Mariana Franco, 30, tinha passagens para voar de Joinville para Brasília, mas foi impedida de embarcar em um voo da Latam e ainda ouviu uma insinuação de falsidade ideológica. Tudo porque Mariana, que é transexual, tem documentos ainda com nome masculino, enquanto seus bilhetes já registravam o nome social.

"Foi muito constrangedor pela forma com que eu fui tratada. Da forma que foi me falado, parecia que eu era uma criminosa", diz.

Convidada pelo Conselho Nacional de Saúde, órgão vinculado ao Ministério da Saúde, Mariana tentava participar de uma conferência em Brasília. As passagens, compradas pelo governo federal, seguiam o que determina o decreto presidencial 8.727/2016, que diz que órgãos e entidades da administração pública federal devem adotar o nome social para pessoas transexuais.

Mariana conta que nas passagens constava também o número de seu RG e CPF, que já poderiam provar sua identidade, mas mesmo assim a companhia se negou a permitir seu embarque. Ela mostrou ainda o cartão nacional do SUS, cartão de crédito e cartão de clube, todos já com o nome social. "Eles não são considerados documentos oficiais, mas é toda documentação que eu uso no meu dia a dia", explicou Mariana em entrevista ao UOL.

Mariana, que é presidente da União Nacional LGBT de Jaraguá do Sul e vice-presidente da União Nacional LGBT de Santa Catarina, afirma que a companhia aérea não tentou solucionar a questão.
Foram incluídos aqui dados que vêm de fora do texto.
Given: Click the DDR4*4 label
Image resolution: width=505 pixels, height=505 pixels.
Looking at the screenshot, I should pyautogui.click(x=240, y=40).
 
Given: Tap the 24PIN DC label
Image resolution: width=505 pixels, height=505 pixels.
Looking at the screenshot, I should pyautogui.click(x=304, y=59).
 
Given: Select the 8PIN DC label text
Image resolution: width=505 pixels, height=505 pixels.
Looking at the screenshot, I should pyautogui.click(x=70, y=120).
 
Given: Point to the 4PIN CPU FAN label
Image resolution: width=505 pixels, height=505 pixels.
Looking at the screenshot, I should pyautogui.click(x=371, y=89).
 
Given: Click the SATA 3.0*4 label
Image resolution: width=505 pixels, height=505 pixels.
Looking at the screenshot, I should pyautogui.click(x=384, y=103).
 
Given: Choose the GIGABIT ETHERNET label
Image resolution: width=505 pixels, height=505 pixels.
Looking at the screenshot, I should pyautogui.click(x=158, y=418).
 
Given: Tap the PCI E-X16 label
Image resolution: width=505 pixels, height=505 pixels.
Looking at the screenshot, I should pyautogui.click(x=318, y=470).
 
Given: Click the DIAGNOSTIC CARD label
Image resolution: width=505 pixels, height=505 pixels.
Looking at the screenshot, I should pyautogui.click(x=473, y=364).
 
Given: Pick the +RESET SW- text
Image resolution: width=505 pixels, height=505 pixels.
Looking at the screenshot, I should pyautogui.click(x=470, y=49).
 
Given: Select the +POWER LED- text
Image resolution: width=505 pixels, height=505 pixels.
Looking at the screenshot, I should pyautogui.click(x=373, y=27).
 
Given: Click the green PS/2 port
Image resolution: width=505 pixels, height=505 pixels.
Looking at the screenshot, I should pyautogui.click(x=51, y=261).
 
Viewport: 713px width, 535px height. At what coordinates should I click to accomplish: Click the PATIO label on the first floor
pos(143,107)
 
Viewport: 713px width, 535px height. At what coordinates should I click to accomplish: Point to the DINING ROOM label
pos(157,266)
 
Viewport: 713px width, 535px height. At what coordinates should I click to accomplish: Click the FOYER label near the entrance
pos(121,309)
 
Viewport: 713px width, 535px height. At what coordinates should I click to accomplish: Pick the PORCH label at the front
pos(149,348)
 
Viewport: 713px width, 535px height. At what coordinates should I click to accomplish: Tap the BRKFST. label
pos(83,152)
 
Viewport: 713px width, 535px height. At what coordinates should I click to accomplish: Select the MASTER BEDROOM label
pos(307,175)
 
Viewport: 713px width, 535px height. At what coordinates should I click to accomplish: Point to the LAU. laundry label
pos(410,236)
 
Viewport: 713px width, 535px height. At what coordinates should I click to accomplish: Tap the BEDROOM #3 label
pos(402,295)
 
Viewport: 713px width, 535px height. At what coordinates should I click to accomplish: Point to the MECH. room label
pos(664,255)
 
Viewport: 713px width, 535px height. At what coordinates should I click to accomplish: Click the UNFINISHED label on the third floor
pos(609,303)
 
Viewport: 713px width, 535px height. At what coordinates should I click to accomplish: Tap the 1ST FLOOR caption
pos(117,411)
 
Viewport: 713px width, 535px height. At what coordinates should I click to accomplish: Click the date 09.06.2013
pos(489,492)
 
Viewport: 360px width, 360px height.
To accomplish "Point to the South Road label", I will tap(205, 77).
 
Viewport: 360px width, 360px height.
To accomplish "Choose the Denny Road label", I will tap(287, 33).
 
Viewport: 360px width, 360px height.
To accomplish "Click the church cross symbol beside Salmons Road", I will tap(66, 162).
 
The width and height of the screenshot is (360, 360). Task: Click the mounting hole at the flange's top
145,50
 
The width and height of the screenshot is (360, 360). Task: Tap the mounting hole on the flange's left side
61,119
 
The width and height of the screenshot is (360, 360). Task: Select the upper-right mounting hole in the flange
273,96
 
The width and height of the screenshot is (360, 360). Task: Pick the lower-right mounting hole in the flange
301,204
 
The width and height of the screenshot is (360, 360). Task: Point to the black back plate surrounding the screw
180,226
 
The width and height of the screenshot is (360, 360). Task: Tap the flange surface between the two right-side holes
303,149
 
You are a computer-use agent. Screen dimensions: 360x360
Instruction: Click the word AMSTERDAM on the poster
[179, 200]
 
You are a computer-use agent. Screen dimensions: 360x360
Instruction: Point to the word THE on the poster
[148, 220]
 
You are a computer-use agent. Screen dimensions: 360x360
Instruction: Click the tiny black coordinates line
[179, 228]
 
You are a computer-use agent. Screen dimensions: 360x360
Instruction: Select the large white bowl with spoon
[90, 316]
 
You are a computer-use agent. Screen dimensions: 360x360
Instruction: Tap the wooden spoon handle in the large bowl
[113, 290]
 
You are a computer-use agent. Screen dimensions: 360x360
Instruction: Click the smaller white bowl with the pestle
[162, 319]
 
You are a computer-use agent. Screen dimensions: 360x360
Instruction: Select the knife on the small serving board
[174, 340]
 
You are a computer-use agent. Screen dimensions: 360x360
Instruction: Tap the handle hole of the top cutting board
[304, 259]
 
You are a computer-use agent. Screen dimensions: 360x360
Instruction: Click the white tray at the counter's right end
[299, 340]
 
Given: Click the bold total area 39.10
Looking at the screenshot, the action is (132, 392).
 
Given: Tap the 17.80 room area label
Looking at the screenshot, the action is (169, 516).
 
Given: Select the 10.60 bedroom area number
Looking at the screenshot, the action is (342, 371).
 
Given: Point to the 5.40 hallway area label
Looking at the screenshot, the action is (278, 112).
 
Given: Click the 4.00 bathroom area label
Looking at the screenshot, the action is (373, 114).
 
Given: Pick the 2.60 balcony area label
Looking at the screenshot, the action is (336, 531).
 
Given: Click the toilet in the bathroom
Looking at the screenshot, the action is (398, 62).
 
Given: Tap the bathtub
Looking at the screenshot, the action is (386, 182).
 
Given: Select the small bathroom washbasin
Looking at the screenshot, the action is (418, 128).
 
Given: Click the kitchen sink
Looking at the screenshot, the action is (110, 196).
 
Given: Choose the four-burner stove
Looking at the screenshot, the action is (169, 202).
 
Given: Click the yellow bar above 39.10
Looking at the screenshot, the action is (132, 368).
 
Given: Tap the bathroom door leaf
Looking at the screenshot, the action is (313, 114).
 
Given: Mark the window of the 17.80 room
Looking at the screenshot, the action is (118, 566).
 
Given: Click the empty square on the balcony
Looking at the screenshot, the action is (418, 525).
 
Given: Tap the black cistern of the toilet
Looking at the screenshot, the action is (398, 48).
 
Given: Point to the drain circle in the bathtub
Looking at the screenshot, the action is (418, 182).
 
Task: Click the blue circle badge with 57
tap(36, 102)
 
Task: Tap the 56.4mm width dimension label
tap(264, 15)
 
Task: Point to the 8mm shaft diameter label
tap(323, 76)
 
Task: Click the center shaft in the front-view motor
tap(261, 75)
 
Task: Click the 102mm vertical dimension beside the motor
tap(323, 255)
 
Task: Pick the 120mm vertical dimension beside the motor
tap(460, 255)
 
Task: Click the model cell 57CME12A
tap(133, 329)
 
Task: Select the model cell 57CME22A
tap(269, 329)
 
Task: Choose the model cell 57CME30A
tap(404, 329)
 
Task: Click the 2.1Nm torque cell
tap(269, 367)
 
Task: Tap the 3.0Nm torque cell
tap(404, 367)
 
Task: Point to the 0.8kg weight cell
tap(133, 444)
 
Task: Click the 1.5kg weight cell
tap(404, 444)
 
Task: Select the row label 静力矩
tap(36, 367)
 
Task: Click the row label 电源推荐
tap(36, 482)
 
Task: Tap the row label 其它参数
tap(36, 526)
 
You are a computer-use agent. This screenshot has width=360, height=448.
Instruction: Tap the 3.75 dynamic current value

"Até falei para uma das atendentes: 'me desculpe, mas o que parece que acontece é que vocês não querem que travestis e transexuais voem, como se não fosse um direito digno nosso'. Não tive nenhuma assessoria da Latam enquanto estive no aeroporto".

Avião da LATAM - Divulgação - Divulgação
Imagem: Divulgação

Procurada pela reportagem, a Latam Airlines Brasil se limitou a dizer que "para que o embarque possa ser realizado, é necessário que o bilhete seja compatível com o documento de viagem do passageiro".

Questionada sobre o fato do documento apresentado ter a mesma numeração registrada no sistema, a empresa não enviou resposta oficial até o fechamento da reportagem. O comunicado da Latam declara ainda que "a diversidade faz parte da cultura da companhia, que atende qualquer pessoa com a mesma atenção, cuidado e respeito".

Para a ANAC (Agência Nacional de Aviação Civil), o nome fornecido no momento da compra da passagem deve ser igual ao nome do documento de identificação do passageiro. Seguindo os termos do decreto 8.727/2016, a ANAC informa que "o interessado deve solicitar a inclusão do nome social no documento oficial".

No entanto, Mariana afirma que não enfrentou esse constrangimento em outras companhias. "Eu já tinha embarcado pela Avianca usando nome social e não tive problema. Achei muito curioso que o pessoal da Gol no aeroporto também ficou bastante indignado, mas eu não sei se eles já adotam o uso do nome social".

Ela ainda reclama do atendimento recebido no balcão da companhia no aeroporto "Fui tratada com desdém, como se eu estivesse pedindo um favor. Em nenhum momento tentaram resolver o problema. Foi simplesmente 'você não pode embarcar'. Só faltou falarem 'saia daqui'", desabafa.

"A minha intenção não é ganhar nem mil reais com isso. Só quero que seja resolvido, para que nenhuma outra pessoa passe o constrangimento que eu passei. Espero que vejam que também somos pessoas. Apenas estamos pedindo direito a reconhecimento".

Para conseguir embarcar, Mariana teve que recorrer a outro voo, viajando com seu nome de registro. "O curioso é que em conta de banco e cartão de crédito você consegue usar o nome social. Inclusive ontem, para comprar novas passagens, eu iria comprar com o cartão, que tem o nome social. Mesmo nome que eu não posso usar para viajar. Nome que a própria companhia não aceitou na passagem".